#### Collected data
►

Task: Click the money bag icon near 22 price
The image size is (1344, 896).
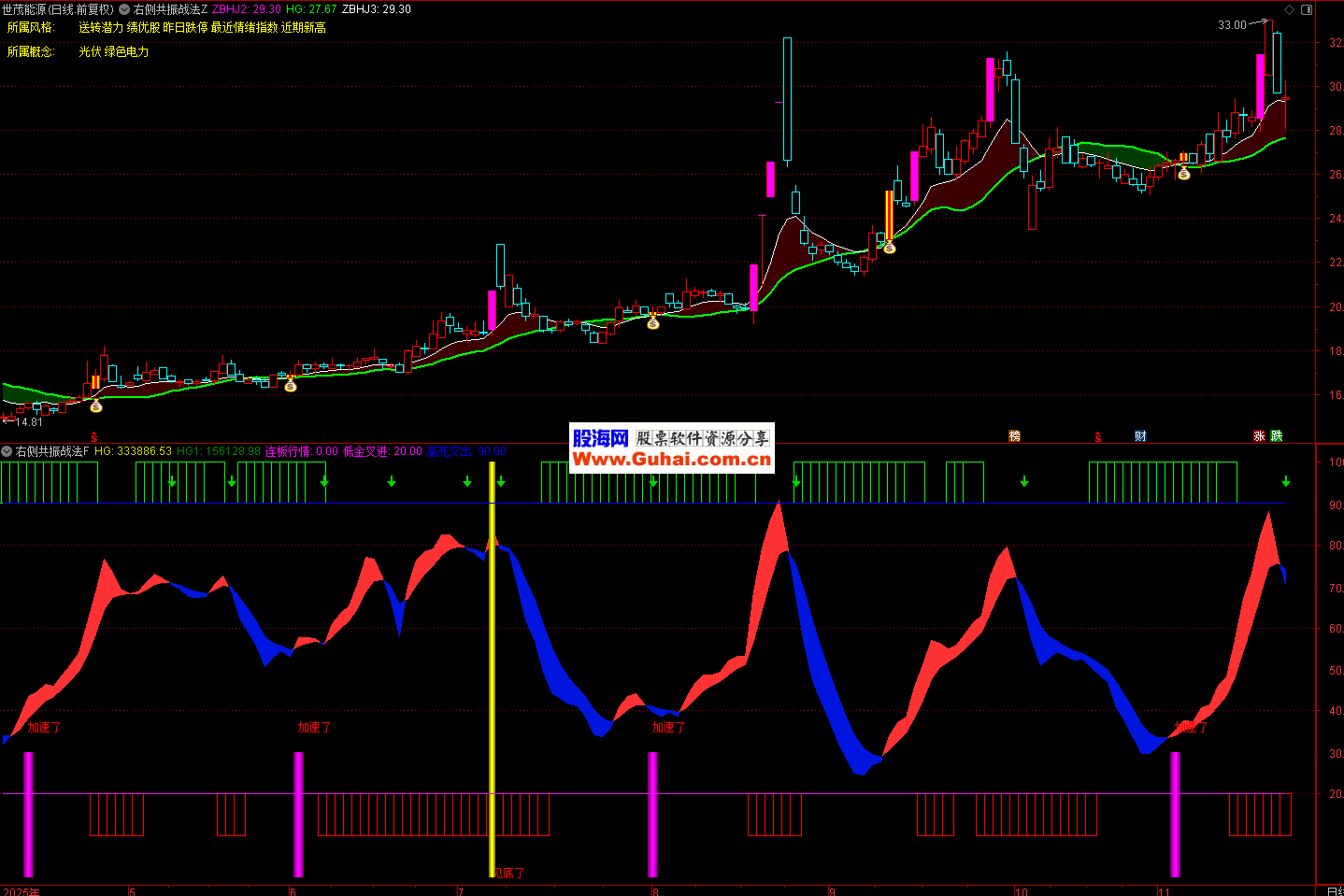Action: (889, 248)
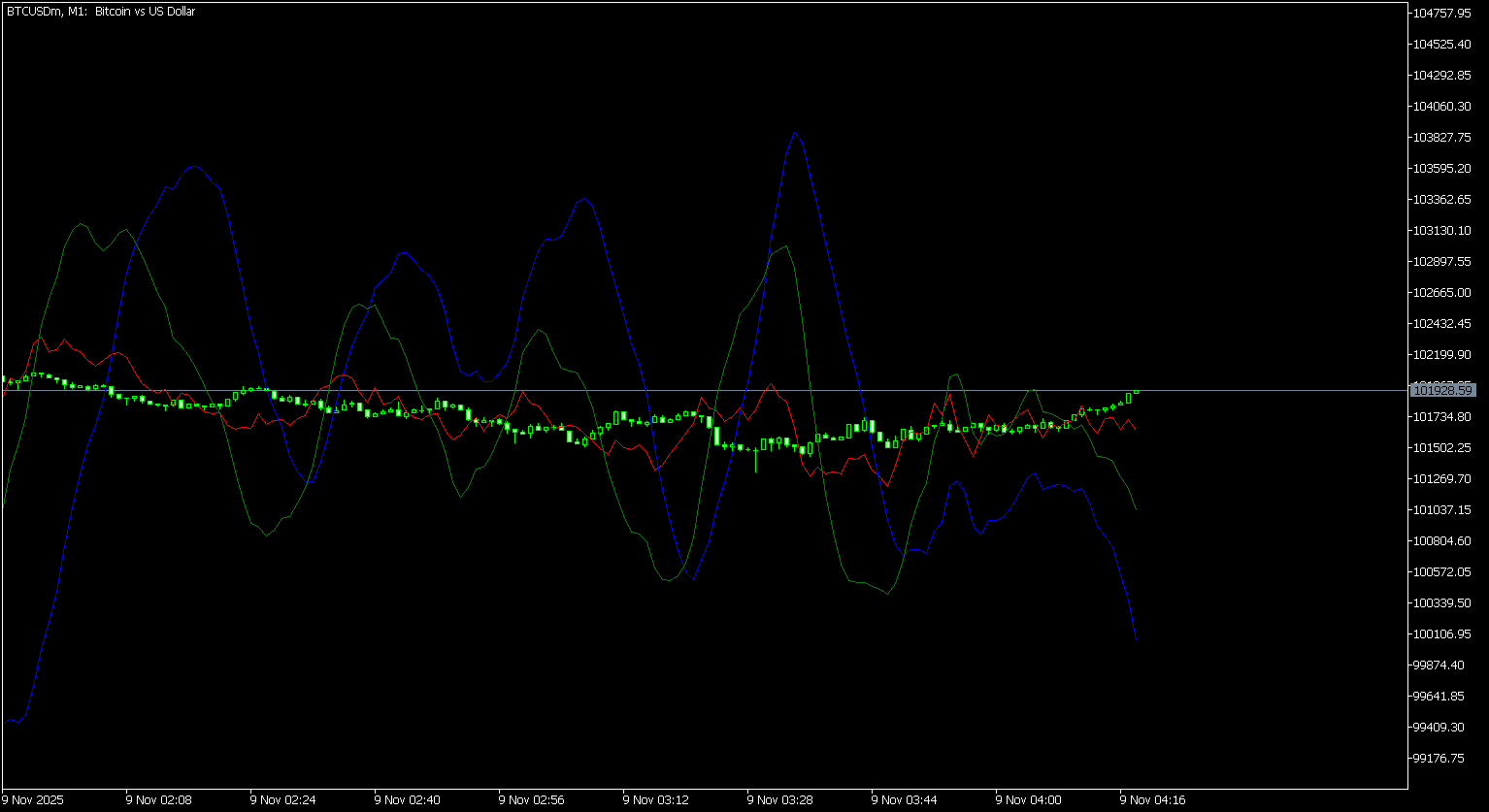
Task: Select the 9 Nov 02:40 time label
Action: click(407, 800)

◄

#### Instructions for the task
Every entry above is to be copied verbatim, with the pictures removed.

#### Solution below
Task: Click the money bag icon near 22 price
The image size is (1344, 896).
Action: (889, 248)
Task: Select the 9 Nov 02:40 time label
Action: click(407, 800)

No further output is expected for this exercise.